Segment Open

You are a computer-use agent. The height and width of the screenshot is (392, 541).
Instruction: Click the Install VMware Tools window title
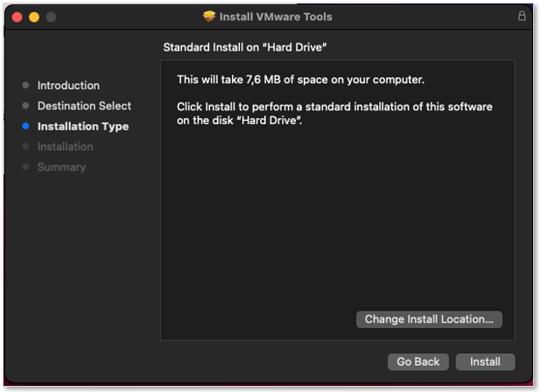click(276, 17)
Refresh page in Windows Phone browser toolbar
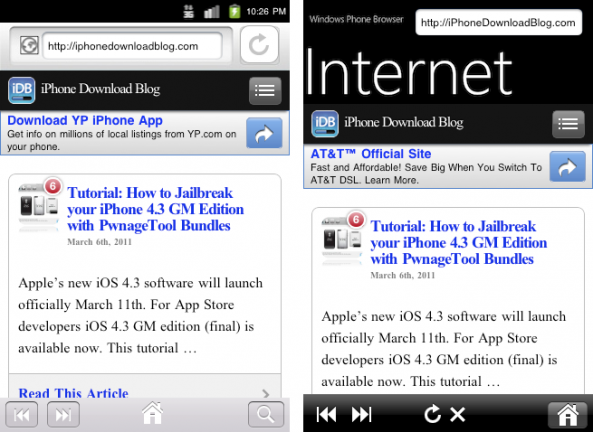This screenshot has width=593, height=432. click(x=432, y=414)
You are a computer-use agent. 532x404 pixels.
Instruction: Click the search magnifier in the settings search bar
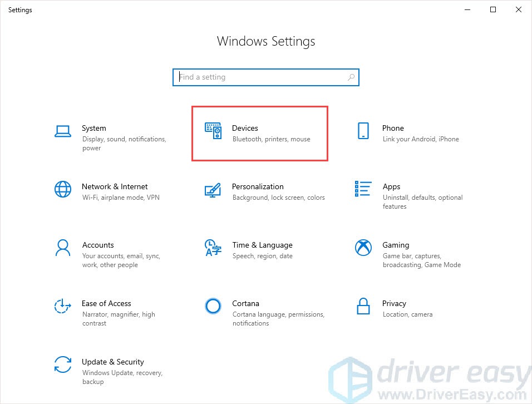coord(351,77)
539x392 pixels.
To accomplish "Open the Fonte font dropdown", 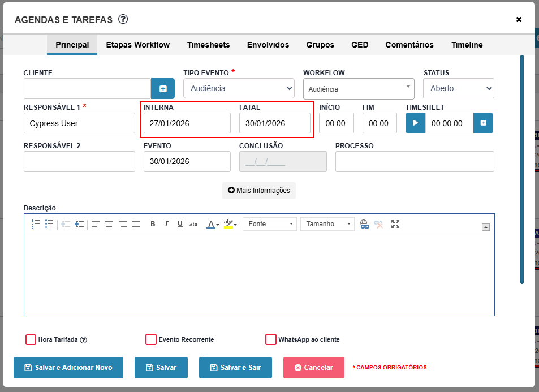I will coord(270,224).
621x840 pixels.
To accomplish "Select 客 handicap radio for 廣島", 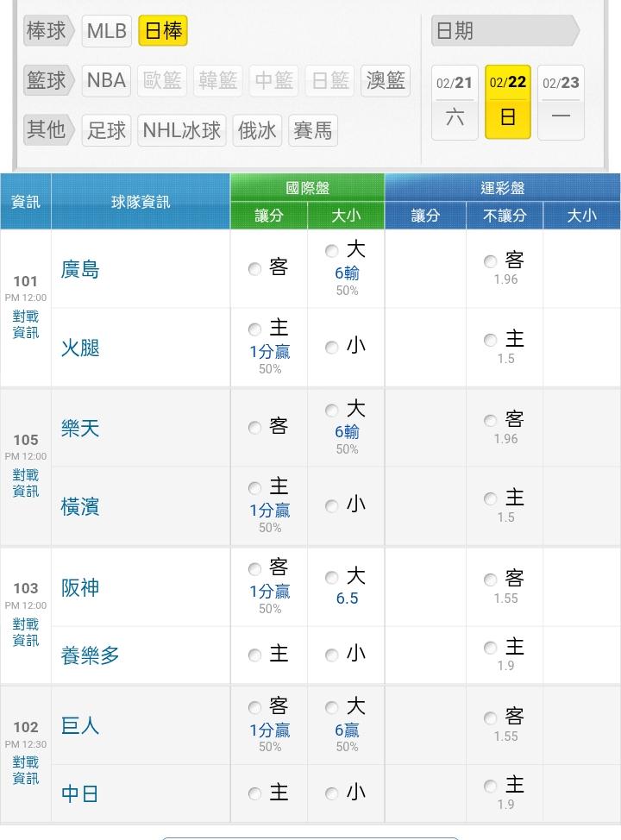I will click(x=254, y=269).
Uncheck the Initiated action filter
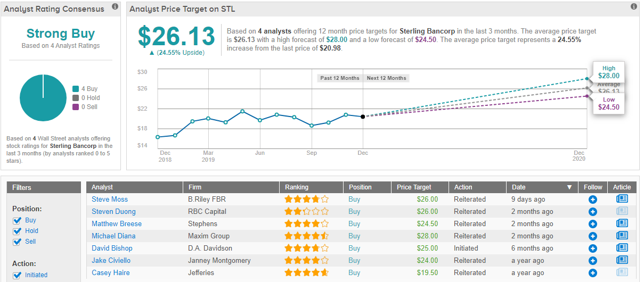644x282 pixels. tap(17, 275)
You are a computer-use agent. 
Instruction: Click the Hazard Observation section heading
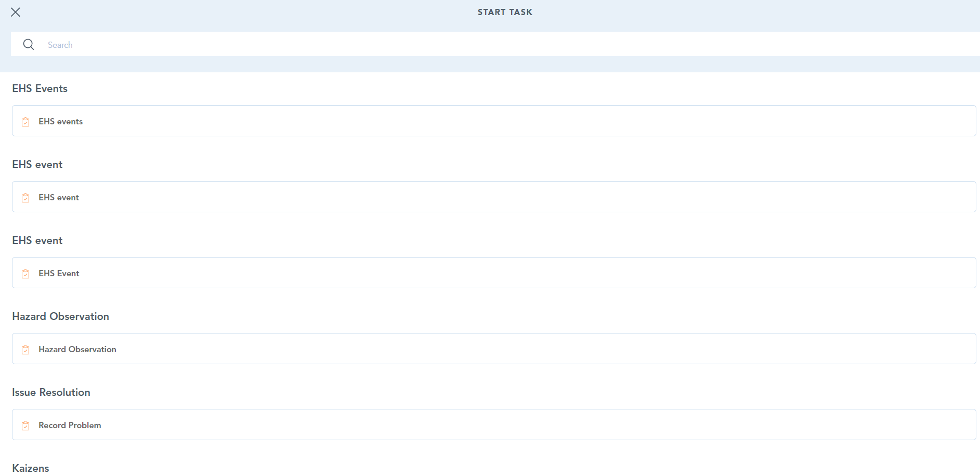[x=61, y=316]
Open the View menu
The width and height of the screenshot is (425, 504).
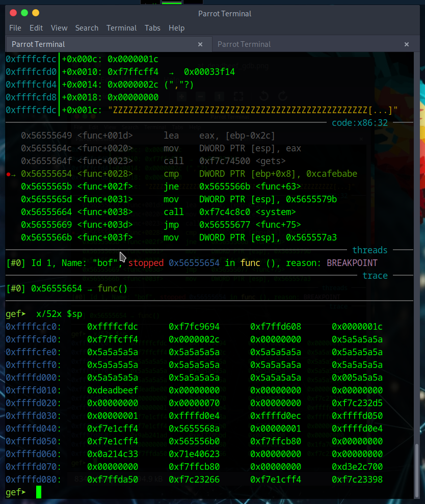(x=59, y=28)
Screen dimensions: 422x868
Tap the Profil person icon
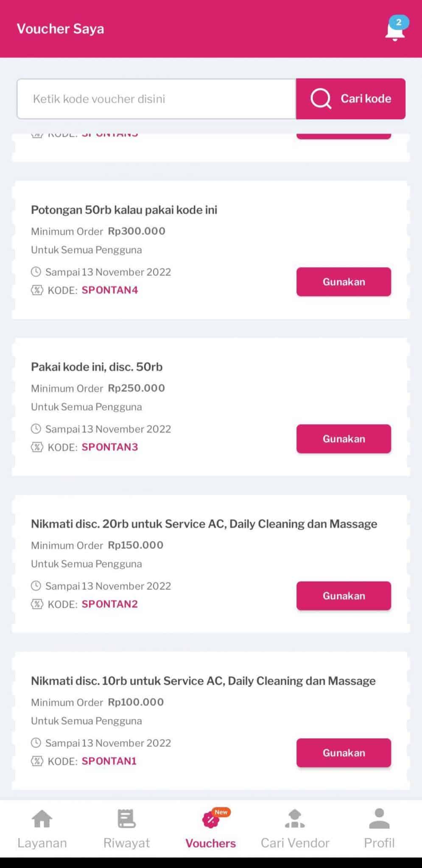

Segment Closed

Action item - Go through the records and report each line that contains "computer".

Solved exercise -
You are a computer-use agent. The height and width of the screenshot is (392, 541).
You are a computer-use agent. 532x404 pixels.
You are a computer-use agent. 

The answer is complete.